Inexpensive German wine has forever been tainted in this country by three names : Blue Nun, Black Tower and Liebfraumilch - none of which anyone should use for anything other than washing paint brushes in.
But there are some real bargains out there - one name particularly to look out for is Dr Loosen - a brand created by Decanter Man of the Year 2005 Ernst Loosen - who makes some really wonderful Riesling that is becoming more and more available in the UK all the time. Look out for his Dr L Riesling all over the place - absolutely ideal with a Chinese meal, or on a hot Summer's day as an aperitif or for drinking during the afternoon - the low alcohol won't knock you out either.

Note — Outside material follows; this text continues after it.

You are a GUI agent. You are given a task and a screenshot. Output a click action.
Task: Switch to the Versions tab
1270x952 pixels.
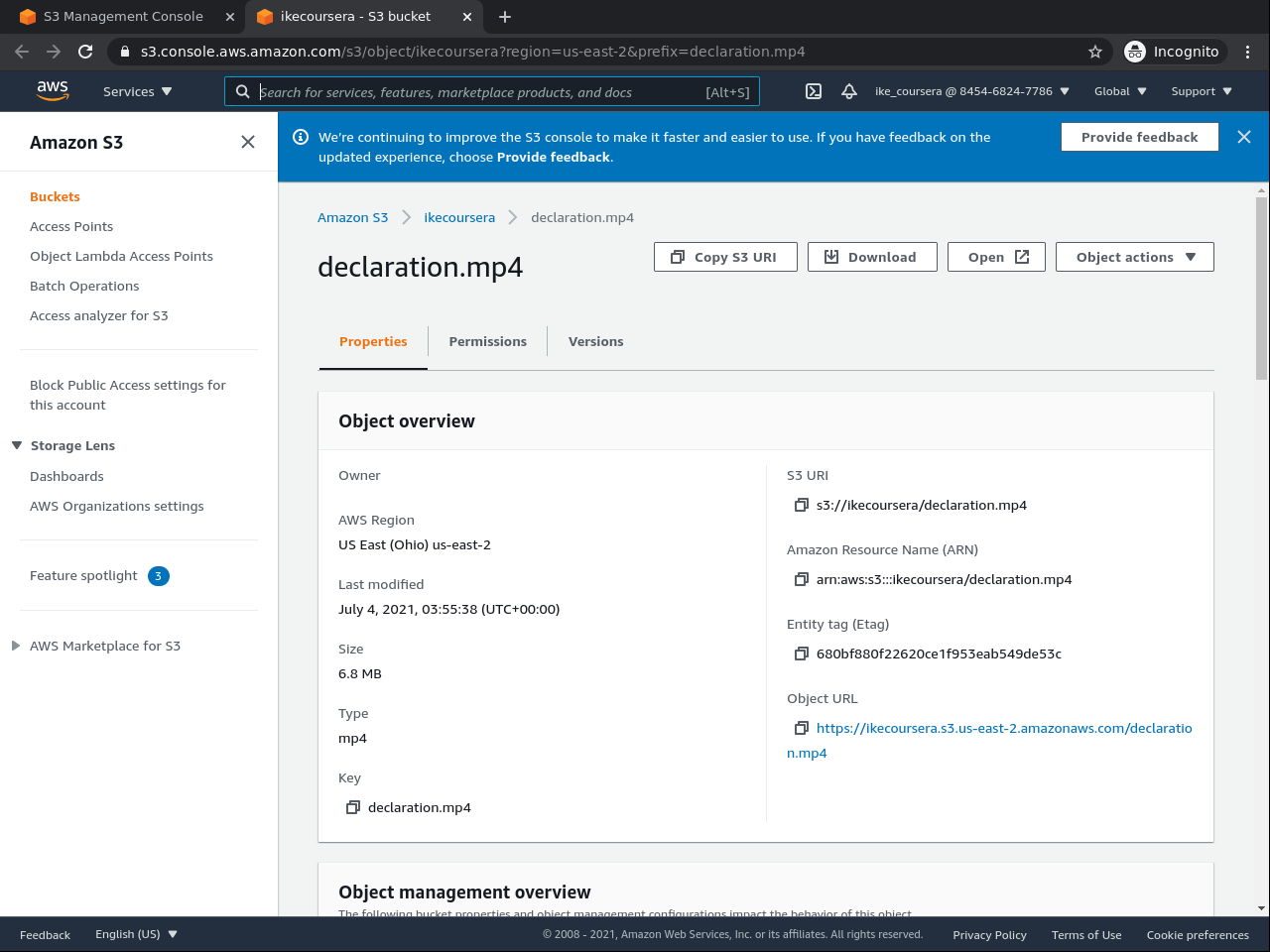pos(595,341)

Ernie has also invested in buying the JL Wolf winery in the Pfalz (Dr Loosen is just for Mosel-Saar-Ruwer) which tend to be less expensive, slightly less expressive - but definitely worth looking out for.

Over the coming weeks, I'll be trying to help de-mystify German wines a little (though they are still something of a mystery to me!) and hopefully point out some wines to try. For now it's Dr. L - or look out for "The Naked Grape" Riesling from Waitrose - also worth a go!